I choked up, remembering his last words to me. Struggling to regain my composure, I continued, my voice breaking only a little, “… that he made throughout the day, they were a reason to just stop and sit together.” I stopped for a moment to swallow my tears.

“Neil will be missed in the neighborhood. Walking Tetley, he always shouted out greetings to neighbors, waving to people as if he were mayor. Neil was so friendly, warm, fun and exciting and made quickly made any community in the world, his own.”

I described meeting Neil in February of 1993 in Sarajevo and how he transformed my bleak life there and all the good things he did as a humanitarian aid worker in a war zone. In some ways, they were his best days. Perhaps only war was big and hideous enough to distract him from his inner demons. In Bosnia, he felt needed. He conjured hilarity even as shells thundered around us, yet he recognized danger and was adept at getting out of dicey situations – talking his way through checkpoints manned by drunken soldiers, befriending a few of the bandits along the way. Neil saved lives – yanking people out of sniper fire into his car or smuggling whatever ethnic type was on the out, into a safe-zone. And he kept at it when we moved to Connecticut. As Molly and I sorted through photographs, we found an ‘Unsung Hero’ certificate awarded to Neil by the local Red Cross for pulling a woman out of a burning car on I-95. He was on his way to work and for once had a good excuse for being late because, of course he stopped. His instinct was to go towards trouble instead of away, to see if anyone needed saving. He joked how it was his best excuse ever for being late and was sure to bring the police report as proof.

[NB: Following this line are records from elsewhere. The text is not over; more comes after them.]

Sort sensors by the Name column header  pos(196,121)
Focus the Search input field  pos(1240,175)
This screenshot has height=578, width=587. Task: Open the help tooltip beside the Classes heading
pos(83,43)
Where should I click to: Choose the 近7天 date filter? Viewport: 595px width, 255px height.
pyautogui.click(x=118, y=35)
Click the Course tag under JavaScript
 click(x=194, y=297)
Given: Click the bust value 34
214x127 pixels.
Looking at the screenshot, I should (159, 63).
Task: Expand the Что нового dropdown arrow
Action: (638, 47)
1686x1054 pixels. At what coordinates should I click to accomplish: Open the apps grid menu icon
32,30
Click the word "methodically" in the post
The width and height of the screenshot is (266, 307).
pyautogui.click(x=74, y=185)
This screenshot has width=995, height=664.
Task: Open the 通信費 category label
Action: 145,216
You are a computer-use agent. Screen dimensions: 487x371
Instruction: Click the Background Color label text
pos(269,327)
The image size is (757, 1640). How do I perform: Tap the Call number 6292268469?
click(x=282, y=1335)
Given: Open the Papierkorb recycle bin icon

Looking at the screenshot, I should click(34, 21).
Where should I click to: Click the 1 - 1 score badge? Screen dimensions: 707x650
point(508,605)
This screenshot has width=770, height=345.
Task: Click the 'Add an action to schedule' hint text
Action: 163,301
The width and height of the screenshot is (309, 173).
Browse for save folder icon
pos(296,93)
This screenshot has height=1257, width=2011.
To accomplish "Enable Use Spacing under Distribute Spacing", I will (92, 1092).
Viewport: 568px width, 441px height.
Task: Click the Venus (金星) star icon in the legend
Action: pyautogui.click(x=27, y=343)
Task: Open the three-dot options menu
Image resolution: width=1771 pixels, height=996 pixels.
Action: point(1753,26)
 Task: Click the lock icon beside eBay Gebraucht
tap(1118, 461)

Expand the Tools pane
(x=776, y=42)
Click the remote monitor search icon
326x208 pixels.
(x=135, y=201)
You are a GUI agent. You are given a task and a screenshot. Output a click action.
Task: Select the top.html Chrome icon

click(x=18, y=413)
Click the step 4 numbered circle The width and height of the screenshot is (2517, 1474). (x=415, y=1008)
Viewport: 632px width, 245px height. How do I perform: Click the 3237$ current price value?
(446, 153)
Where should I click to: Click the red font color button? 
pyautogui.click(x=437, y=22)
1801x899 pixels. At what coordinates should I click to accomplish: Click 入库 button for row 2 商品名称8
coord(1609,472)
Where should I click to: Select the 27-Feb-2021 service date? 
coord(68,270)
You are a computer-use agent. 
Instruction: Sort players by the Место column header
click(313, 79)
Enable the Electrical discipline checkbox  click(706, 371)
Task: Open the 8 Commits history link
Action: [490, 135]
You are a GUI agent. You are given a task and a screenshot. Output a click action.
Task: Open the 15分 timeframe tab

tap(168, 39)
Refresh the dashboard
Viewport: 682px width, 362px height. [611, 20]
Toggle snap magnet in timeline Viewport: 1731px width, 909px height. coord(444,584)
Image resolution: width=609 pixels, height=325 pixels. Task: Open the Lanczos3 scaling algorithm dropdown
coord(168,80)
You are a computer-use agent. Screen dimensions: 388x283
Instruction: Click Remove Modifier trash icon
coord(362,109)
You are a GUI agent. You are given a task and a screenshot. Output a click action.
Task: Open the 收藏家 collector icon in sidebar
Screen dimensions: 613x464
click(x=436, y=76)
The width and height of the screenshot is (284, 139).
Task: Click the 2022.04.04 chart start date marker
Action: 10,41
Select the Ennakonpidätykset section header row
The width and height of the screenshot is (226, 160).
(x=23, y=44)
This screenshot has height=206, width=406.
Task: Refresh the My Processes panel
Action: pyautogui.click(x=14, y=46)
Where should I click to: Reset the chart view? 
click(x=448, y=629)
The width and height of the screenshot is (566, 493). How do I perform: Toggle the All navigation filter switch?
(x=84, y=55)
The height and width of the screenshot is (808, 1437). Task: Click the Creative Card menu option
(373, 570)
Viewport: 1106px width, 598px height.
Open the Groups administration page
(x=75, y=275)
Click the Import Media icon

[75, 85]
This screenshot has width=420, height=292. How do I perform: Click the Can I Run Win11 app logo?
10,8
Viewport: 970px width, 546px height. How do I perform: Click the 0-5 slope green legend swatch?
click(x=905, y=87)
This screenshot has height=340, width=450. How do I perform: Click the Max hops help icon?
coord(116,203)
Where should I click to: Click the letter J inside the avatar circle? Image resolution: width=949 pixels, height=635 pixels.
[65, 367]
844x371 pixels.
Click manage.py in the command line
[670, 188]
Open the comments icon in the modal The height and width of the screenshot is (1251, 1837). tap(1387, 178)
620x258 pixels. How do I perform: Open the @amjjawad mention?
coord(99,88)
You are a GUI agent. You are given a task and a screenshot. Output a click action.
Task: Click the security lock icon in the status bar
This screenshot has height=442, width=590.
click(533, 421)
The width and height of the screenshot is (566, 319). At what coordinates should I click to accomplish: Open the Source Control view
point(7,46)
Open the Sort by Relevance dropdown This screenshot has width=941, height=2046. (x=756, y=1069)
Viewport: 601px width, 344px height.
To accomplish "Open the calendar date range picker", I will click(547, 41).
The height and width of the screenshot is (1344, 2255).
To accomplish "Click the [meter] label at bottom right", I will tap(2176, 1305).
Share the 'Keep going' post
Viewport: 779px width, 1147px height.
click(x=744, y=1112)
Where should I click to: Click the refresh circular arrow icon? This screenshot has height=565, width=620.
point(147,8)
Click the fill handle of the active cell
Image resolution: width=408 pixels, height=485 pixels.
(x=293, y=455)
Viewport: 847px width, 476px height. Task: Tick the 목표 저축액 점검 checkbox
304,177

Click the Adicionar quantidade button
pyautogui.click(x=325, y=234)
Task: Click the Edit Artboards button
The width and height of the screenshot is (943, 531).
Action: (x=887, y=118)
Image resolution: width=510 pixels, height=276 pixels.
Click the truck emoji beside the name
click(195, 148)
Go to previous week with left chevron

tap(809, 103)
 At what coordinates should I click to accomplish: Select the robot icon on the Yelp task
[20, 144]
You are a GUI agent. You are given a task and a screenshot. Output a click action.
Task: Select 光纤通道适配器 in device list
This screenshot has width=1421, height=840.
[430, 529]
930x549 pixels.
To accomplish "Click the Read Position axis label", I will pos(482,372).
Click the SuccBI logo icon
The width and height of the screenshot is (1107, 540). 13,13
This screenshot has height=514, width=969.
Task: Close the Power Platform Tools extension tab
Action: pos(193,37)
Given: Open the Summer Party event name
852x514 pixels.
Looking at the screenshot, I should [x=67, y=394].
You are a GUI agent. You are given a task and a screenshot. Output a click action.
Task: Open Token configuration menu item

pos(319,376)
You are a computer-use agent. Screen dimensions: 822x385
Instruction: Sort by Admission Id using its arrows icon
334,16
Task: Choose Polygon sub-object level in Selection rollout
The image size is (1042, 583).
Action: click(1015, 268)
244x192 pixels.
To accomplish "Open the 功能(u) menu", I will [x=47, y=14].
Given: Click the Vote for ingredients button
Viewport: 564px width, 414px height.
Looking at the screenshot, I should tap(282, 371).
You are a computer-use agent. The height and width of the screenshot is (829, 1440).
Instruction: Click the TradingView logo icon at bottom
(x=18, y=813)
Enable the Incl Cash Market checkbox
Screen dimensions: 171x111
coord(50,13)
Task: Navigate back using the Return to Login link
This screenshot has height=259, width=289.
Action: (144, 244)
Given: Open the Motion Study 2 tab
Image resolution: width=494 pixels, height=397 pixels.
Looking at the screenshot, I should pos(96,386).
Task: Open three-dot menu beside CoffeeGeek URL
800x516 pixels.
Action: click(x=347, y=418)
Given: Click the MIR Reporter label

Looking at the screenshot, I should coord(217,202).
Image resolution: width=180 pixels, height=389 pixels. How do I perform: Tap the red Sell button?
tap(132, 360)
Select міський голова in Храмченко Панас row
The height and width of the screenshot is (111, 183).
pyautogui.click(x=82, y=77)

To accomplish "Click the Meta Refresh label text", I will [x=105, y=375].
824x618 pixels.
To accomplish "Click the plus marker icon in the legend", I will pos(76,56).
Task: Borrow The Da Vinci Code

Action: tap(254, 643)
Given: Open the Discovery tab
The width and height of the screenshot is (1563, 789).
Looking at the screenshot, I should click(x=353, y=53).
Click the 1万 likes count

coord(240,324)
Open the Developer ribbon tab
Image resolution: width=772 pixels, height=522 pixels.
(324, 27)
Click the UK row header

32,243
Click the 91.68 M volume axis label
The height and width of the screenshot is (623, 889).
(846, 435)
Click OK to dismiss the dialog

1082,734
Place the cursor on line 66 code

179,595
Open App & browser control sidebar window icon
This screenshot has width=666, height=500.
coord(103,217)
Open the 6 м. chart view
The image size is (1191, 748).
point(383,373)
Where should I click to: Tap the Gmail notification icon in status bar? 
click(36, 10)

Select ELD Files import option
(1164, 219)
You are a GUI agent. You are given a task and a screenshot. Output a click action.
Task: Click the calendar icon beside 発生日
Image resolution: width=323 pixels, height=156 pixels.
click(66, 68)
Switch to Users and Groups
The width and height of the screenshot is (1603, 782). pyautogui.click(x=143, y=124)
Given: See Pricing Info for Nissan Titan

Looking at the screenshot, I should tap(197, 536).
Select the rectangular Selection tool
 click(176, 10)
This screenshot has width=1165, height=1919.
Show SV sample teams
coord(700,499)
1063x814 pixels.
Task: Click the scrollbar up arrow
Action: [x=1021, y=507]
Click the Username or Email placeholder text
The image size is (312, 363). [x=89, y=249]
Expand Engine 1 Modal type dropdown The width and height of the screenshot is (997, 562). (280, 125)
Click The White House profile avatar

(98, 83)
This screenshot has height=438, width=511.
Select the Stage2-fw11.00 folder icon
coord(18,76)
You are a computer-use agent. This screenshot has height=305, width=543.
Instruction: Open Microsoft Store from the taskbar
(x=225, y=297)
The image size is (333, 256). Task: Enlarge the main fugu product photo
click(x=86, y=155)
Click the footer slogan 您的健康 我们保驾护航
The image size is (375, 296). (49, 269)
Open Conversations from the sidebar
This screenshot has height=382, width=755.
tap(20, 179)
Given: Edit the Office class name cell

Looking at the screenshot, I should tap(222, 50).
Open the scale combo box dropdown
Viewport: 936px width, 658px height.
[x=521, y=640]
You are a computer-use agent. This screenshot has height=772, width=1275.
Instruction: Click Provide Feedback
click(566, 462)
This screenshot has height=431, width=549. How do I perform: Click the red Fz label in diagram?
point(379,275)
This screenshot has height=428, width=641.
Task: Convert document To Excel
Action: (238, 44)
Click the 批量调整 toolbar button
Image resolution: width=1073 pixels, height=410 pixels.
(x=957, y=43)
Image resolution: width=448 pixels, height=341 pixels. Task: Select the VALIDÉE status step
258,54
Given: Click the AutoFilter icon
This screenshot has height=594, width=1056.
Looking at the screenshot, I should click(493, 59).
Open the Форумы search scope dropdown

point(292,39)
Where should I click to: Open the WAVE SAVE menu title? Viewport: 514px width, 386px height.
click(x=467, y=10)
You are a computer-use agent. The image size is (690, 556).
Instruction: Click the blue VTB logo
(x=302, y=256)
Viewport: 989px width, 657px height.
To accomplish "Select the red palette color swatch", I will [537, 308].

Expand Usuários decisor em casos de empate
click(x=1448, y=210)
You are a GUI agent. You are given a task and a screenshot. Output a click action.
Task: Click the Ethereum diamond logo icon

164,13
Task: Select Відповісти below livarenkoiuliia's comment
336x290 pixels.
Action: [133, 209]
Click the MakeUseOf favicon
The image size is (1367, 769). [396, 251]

“But he couldn’t save himself,” Molly had wisely said as she sat on my bed and looked at the snapshot she held in her hand of her handsome father.

“Neil hated the disease that haunted him. He would hate me mentioning it even now. He wanted to keep it secret from everyone, including me and even, I think, from his self. His dark secret, this demon of drug addiction, ultimately killed him. So I feel compelled to name it. Many of us were hurt by his habit and are still baffled by it – and by his death.”

I thanked everyone for coming, and for the love and support during the month that had just past and through the years. And I thanked Neil for the laughter and for the most unbelievable joy in my life: Molly.

I stepped down and took my seat next to her, pulling her close. I had thought long and hard about acknowledging Neil’s addiction in this venue. Of course many here already knew – but not all – not the school principal or many of my neighbors. In the end, I decided I wanted Molly to know there was nothing for her to be ashamed of.

 

Friends gathered round and reminded me of good times, sharing anecdotes of Neil’s humor and warmth. The ceremony gave us a chance to recreate those days and recall the goodness of his life. Slowly, I could hope, the haunting, last image of my husband would be replaced by one of the man I had loved.